They also point out that a site like the upper Clark Fork can never be put back the way it was. Silver Bow Creek was once a stream that an early explorer compared to Dianas silver bow. Now the creek is completely gone where the Berkeley Pit was excavated, and the rest of its upper reach is called the Metro Storm Drain. It then passes through a "black canyon" made of 19th-Century slag heaps. The original landscape around Butte has been replaced by bare rock cliffs, several big holes in the ground, and a number of waste rock dumps. If the health hazards and the fish and wildlife hazards are corrected, we will have done all we can.
One other point about the cleanup: the EPA and the State are going about it one step at a time, starting upstream. This is a wise way to go about it. Some critics want the river from Warm Springs to Galen cleaned up NOW. The problem is that the pollution will keep coming from upstream until it is cleaned up. If they clean up the downstream reaches now, they will have to do it all over again in a few years.
Moore and Luoma talk about making the area a "National Environmental Disaster Monument." That will never happen, of course; Travel Montana and every Chamber of Commerce in the State would scream bloody murder. But its an interesting idea. People should be aware of the kind of damage that 130 years of bad industrial practice has caused.
The Blackfoot River
This is a river that is only slightly to moderately impacted by mining. The mining was on a much smaller scale that that around Butte, and there are some accidents of geography and geology that limited the damage done by mine wastes. This case study is detailed in a paper by Moore, Luoma, and Peters.
You are all familiar with the recent controversy over the Macdonald gold project near Lincoln.
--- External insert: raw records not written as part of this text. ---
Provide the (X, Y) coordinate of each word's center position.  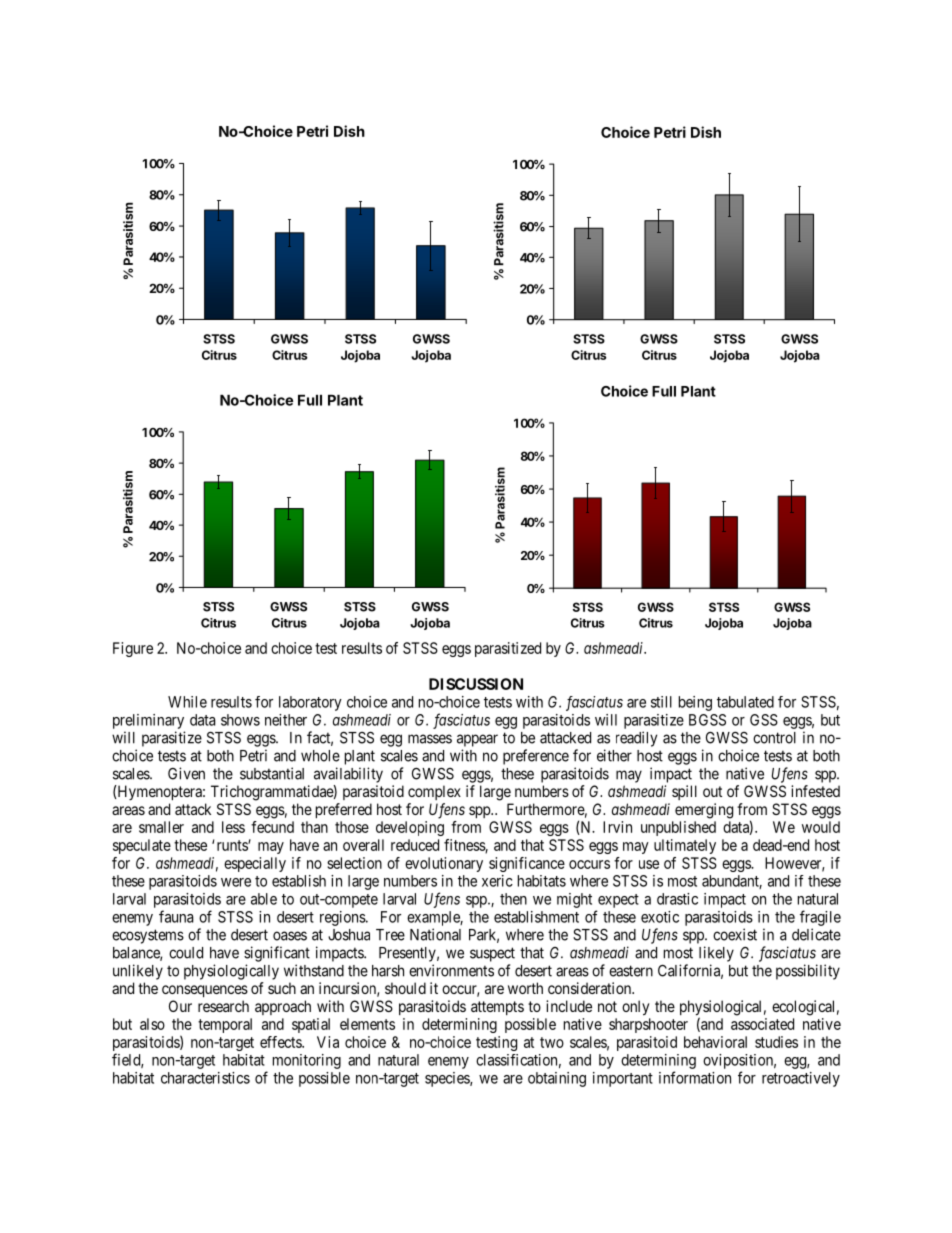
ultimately (685, 846)
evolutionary (444, 864)
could (186, 953)
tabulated (745, 702)
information (695, 1077)
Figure (133, 649)
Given (186, 773)
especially (255, 864)
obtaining (557, 1079)
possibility (808, 972)
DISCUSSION (476, 684)
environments (451, 970)
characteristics (205, 1078)
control (774, 738)
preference (536, 757)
It is not as widely known that there has been mining in the Blackfoot drainage since the mid-1860s. Most of the mines closed down before 1960. There was not a large amount of milling done, but there was some, and tailings were dumped here and there. The metal deposits were mostly hosted by the Middle Belt Carbonate group of low-grade metamorphic rocks. There were a lot of small gold mines near Rogers Pass and some placer gold operations. The tunnels of some of the underground gold mines drained through adits. There is plentiful groundwater in the mining districts, and in many places the rock is pervasively fractured. The tunnels generally intercepted multiple fractures and gave the groundwater a path to drain toward the adits. At the same time, the tunnels introduced air into the anoxic rock, and the usual pyrite oxidation happened, with accompanying acid production. Thus the water draining out of the gold workings was normally acidic and high in iron. The gold mining operations also left waste rock dumps here and there, which provided another source of acid.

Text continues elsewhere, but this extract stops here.